3. Monitoring, Observability & Reliability
• Implement monitoring and alerting systems (Azure Monitor, Grafana, Prometheus, or equivalent).
• Define and track SLOs, SLAs, and SLIs for system performance, reliability, and response times.
• Lead incident management — from detection to resolution and post-incident reviews.
• Build observability frameworks that provide actionable insights across the stack.
• Drive a culture of proactive issue detection, root-cause analysis, and continuous improvement.
4. Security, Governance & Compliance
• Partner with InfoSec to maintain a secure infrastructure posture aligned with SOC 2, ISO 27001, and financial data regulations.
• Implement and maintain access controls, secrets management, and encryption policies.
• Integrate security checks and compliance validation into the CI/CD process.
• Ensure data protection, compliance readiness, and secure configurations across environments.

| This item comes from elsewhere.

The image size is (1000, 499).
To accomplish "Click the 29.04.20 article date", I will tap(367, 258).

5. Collaboration & Delivery Enablement
• Work closely with feature and platform teams to support smooth releases, scalable deployments, and rapid issue resolution.

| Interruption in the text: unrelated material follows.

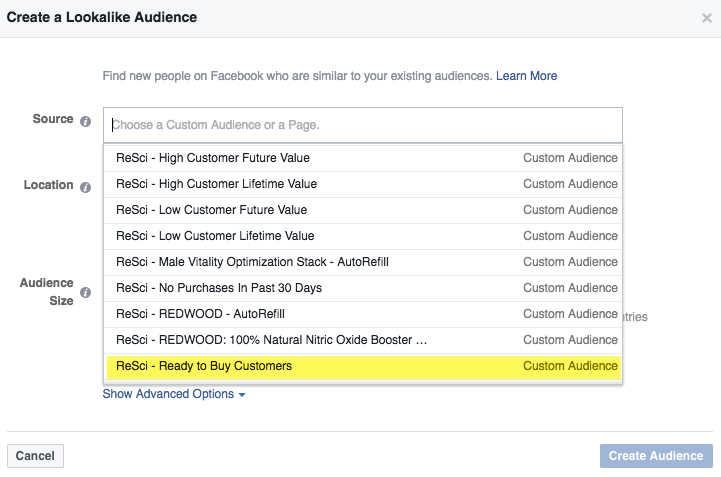
Task: Open the Learn More link
Action: [526, 76]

• Drive clear communication and alignment on operational priorities, risks, and timelines.
• Serve as the go-to technical lead for infrastructure and operational troubleshooting.
• Balance structure with agility — accelerating delivery without adding unnecessary overhead.

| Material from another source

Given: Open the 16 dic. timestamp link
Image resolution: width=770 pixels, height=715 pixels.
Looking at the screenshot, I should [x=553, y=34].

• Collaborate with the Tech Lead and Engineering leadership on the DevOps roadmap and strategy.
6. AI & Innovation
• Explore and implement AI-driven automation and monitoring solutions to enhance system reliability and developer productivity.
• Create proofs of concept (POCs) for self-healing pipelines, intelligent alerting, and predictive performance tuning.
• Champion adoption of AI-assisted engineering tools for smarter, faster DevOps operations.
Qualifications:
Required:
• Bachelor’s degree in Computer Science, Engineering, or related field.
• 8+ years of experience in DevOps, Site Reliability Engineering (SRE), or Cloud Infrastructure roles.
• 2+ years of team leadership experience
• Strong expertise with Microsoft Azure services (compute, networking, storage, and Azure SQL).
• Hands-on experience with CI/CD tools (Azure DevOps, GitHub Actions, Jenkins, etc.).
• Proficiency in scripting and automation (PowerShell, Python, Bash, or similar).
• Deep understanding of monitoring, observability, and incident management.
• Proven ability to drive high productivity with attention to detail and timeliness.
• Exceptional organizational skills, balancing multiple priorities effectively.
• Strong collaboration and communication abilities across global, distributed teams.
• Experience in Financial Services or FinTech environments (highly regulated systems).
Preferred:
• Experience with microservices, Kubernetes, and container orchestration.
• Familiarity with API management, Redis, and event-driven architectures.
• Knowledge of AI/ML for DevOps (predictive alerts, automated anomaly detection).
• Certifications in Azure (e.g., Azure Solutions Architect, DevOps Engineer Expert).
Key Traits for Success
• Hands-on Leadership: Stays close to systems and code, guiding the team through practical, real-world problem solving.
• Organizational Discipline: Structured, methodical, and proactive in managing deployments, risks, and timelines.
• Delivery Mindset: Accelerates engineering delivery through automation and clarity — not bureaucracy.
• Detail-Oriented Execution: Ensures accuracy and completeness in every deployment and configuration.
• Strong Communicator: Provides crisp, transparent updates to engineers, leaders, and stakeholders.
• Proactive & Predictive: Foresees issues before they escalate; plans to avoid downtime and failures.
• Collaborative Partner: Works seamlessly with platform, product, and security teams toward shared goals.
• Calm Under Pressure: Maintains composure and control during production incidents or tight timelines.
• Innovative Technologist: Leverages AI, automation, and modern tooling to simplify complexity.
• Continuous Learner: Constantly improves systems, processes, and personal mastery.